While the Northeast may experience a brief respite, Zack Taylor, a meteorologist with the NWS, warned the smoke could return this summer.

“The direct source of this is obviously the wildfires in Canada. Until those fires are contained, or more controlled, smoke will continue to drift into the atmosphere. Depending on wind directions and weather conditions, some of them will likely fall in the US at times.

Timely rains would help, noted Phillips, of the Union of Concerned Scientists. But he also took a longer view. “The bigger question is about these patterns happening not just over a few weeks, but over decades into the future. Fire activity is likely to increase in the future – it may vary from year to year, but the trend will increase.

The sun rises over a hazy Manhattan skyline

The sun rises over a hazy Manhattan skyline on Thursday © AP

Meanwhile, those in the field — away from fires and statistical modeling — have been left to make it within their means. Some in New York City have listened to the mayor’s pleas to stay home, or have had the luxury of working from modern skyscrapers, like Hudson Yards, with advanced air filtration.

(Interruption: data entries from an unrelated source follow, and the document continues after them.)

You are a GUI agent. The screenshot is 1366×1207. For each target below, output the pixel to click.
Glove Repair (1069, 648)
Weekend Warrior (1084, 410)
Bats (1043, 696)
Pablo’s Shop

Then there were those who worked on a construction site downtown on Hudson Street, where a new office building for the Disney company is being built. Construction workers said they were given masks and briefed on safety precautions. By noon on Thursday, many had deserted them and work seemed to continue as usual.

Gustavo Ajche, a founding member of Los Deliveristas Unidos, an association of delivery workers in New York City, said he experienced headaches and eye irritation after his shift on Tuesday. However, on Wednesday he jumped on his cycle, this time wearing an N95 mask. He’s been handling more takeout orders than usual, presumably from so many indoor shelters.

“It felt like we were under attack, like it was another pandemic,” Ajche said of the smoke. The city, he added, “looked like a movie about what the future might look like.”